Records excerpted from a collection
BEGIN
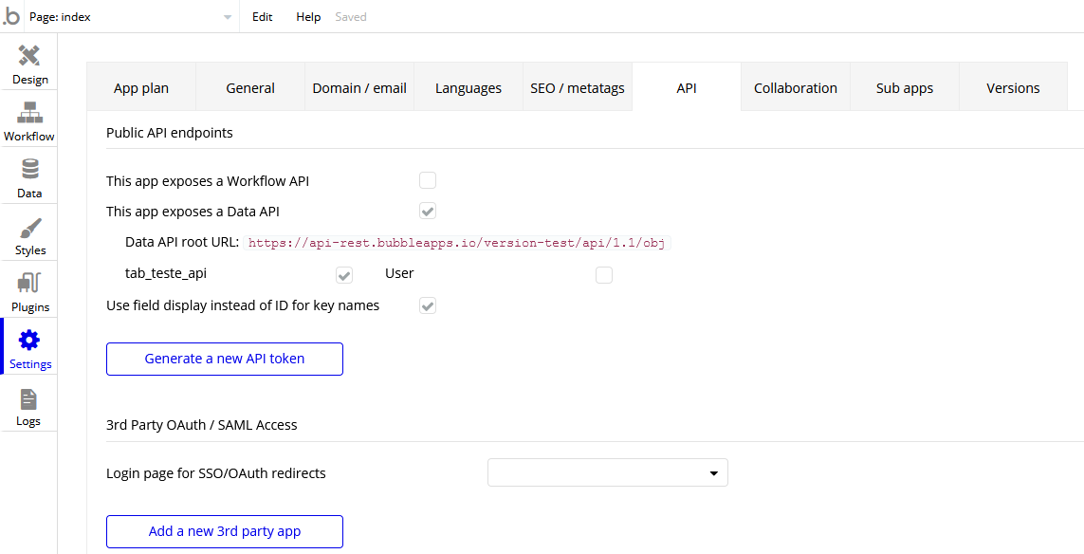Go to the Workflow sidebar icon
This screenshot has height=554, width=1084.
click(29, 113)
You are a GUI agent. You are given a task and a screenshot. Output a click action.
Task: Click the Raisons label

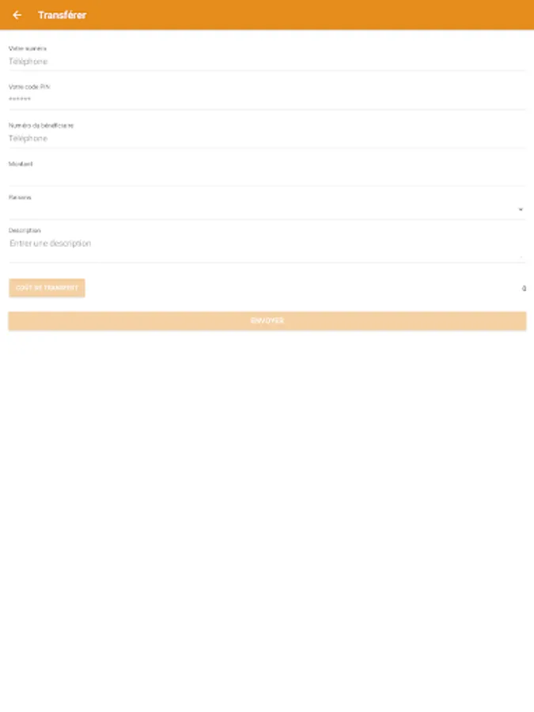click(x=20, y=198)
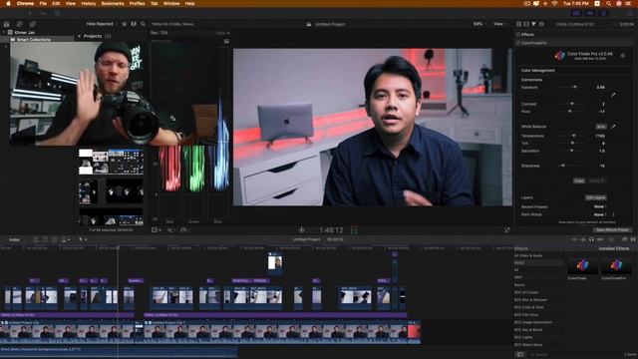Toggle headphone audio skimming in timeline
The width and height of the screenshot is (638, 359).
[x=591, y=239]
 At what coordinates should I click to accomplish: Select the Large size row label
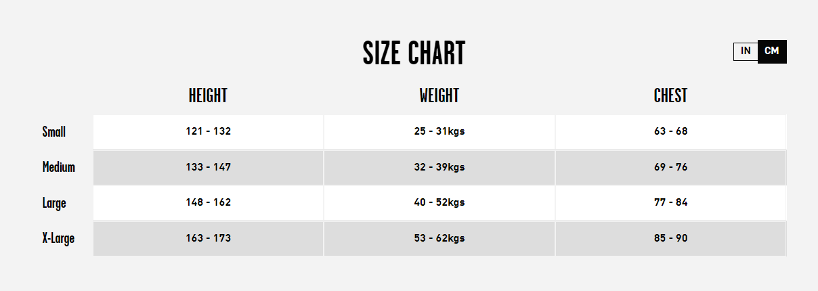54,203
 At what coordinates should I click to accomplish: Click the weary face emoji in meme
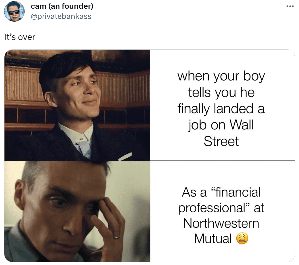click(242, 238)
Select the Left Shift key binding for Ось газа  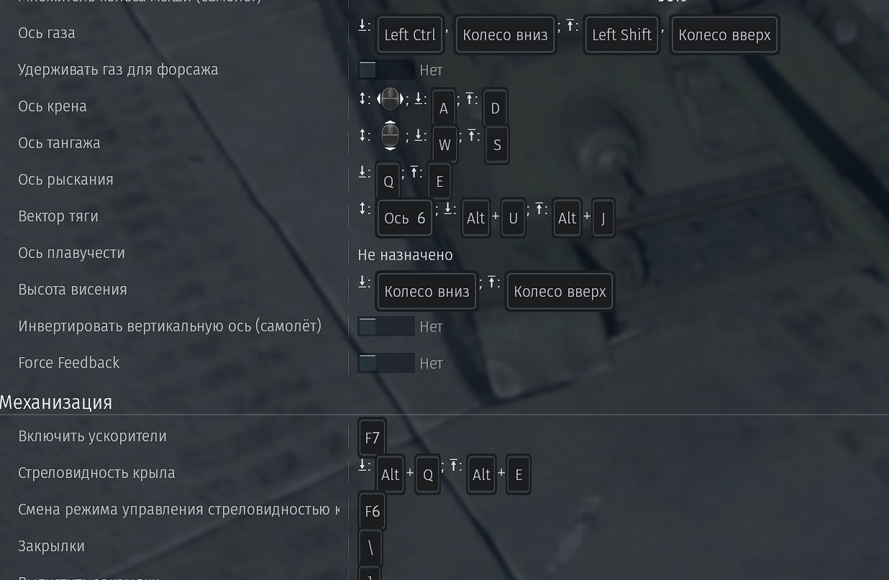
END
* _What the task asks_:
Where pictures appear, omit them, and transcribe exactly, with nothing else, the lines from the line with "You are a GUI" through the final line of the records above, both ends included.

* _Your solution_:
You are a GUI agent. You are given a task and a screenshot. Output a click action.
Task: Click the Raisons label

click(x=20, y=198)
Toggle headphone audio skimming in timeline
The width and height of the screenshot is (638, 359).
[x=591, y=239]
 At what coordinates should I click to accomplish: Select the Large size row label
54,203
 At what coordinates should I click to accomplish: Click the weary face emoji in meme
click(242, 238)
Select the Left Shift key binding for Ось газа  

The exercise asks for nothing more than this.